Nous avons tous entendu parler du proverbe familier: "Ne jugez pas un homme avant d'avoir marché un kilomètre à sa place." Je fais de mon mieux pour ne pas juger le parcours d'une autre personne car chacun de nous a des défis.

J'ai parcouru le chemin de ma vie avec la mort imminente à la naissance, surmontant de nombreux défis physiques et de santé, et les nombreuses énigmes de la vie, et je marche toujours. Si quelqu'un, vieux ou jeune, n'a pas marché à ma place ne serait-ce qu'un kilomètre, alors il ou elle n'a aucune raison de critiquer mon voyage. Je suis parfaitement en paix sur les chemins que j'ai parcourus et les choix que j'ai faits dans mes apprentissages, ma carrière et mon entreprise. Ils peuvent sembler simples à beaucoup, mais je suis content.

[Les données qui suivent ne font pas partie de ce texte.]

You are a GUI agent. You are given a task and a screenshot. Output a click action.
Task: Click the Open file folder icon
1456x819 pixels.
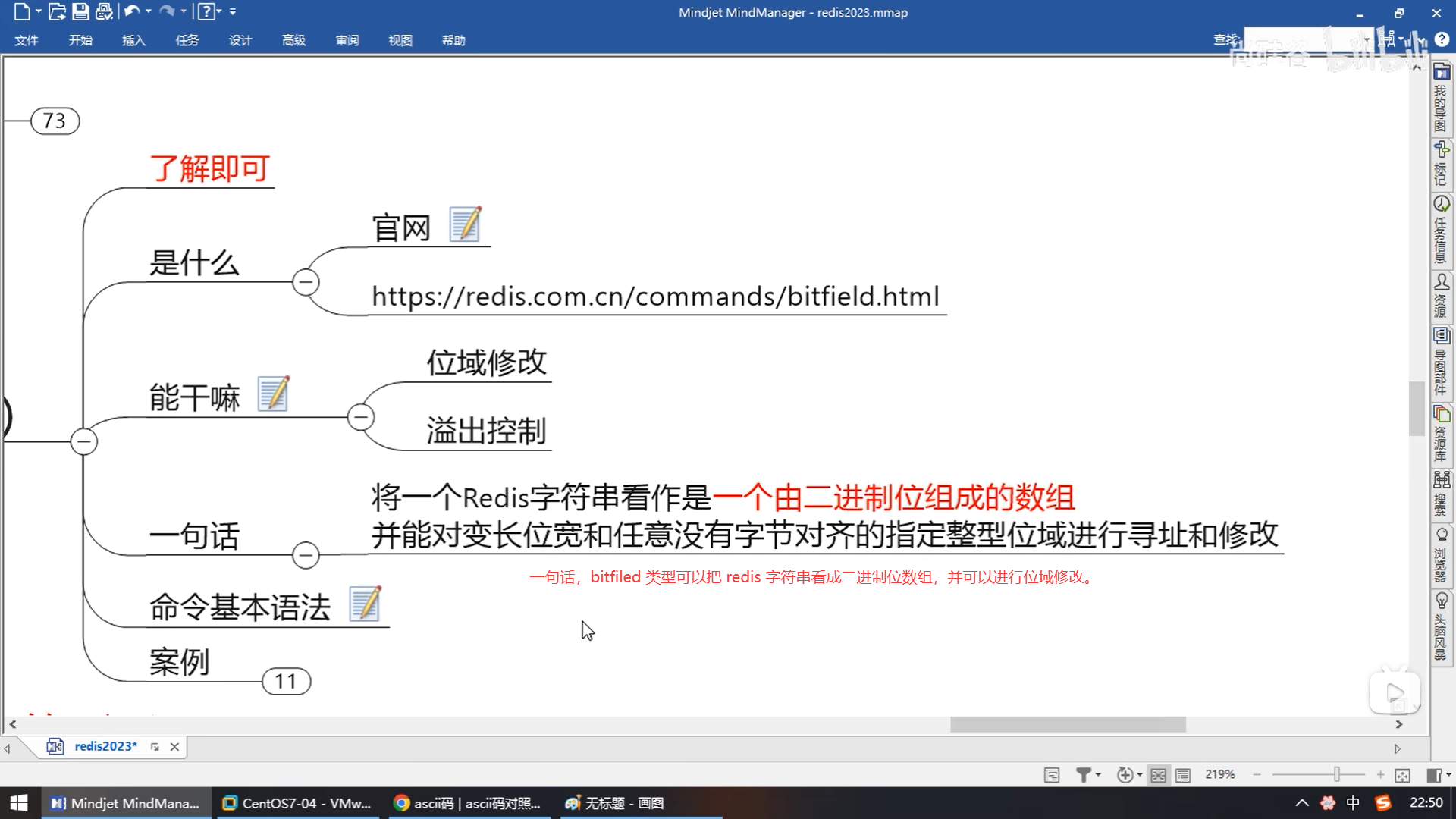pyautogui.click(x=57, y=12)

À chaque moment de pause que vous pouvez trouver aujourd'hui, ou n'importe quel jour, demandez-vous: «Suis-je content d'avoir fait de mon mieux pour atteindre les objectifs de ma vie, mon apprentissage et mon travail?»

Dr Seamus Phan est le CTO et responsable du contenu chez McGallen & Bolden. Il est un expert en technologie, stratégie, image de marque, marketing, formation au leadership et gestion de crise. Cet article peut apparaître simultanément sur son blog. Connectez-vous sur LinkedIn. © 1984-2020 Seamus Phan et coll. Tous les droits sont réservés.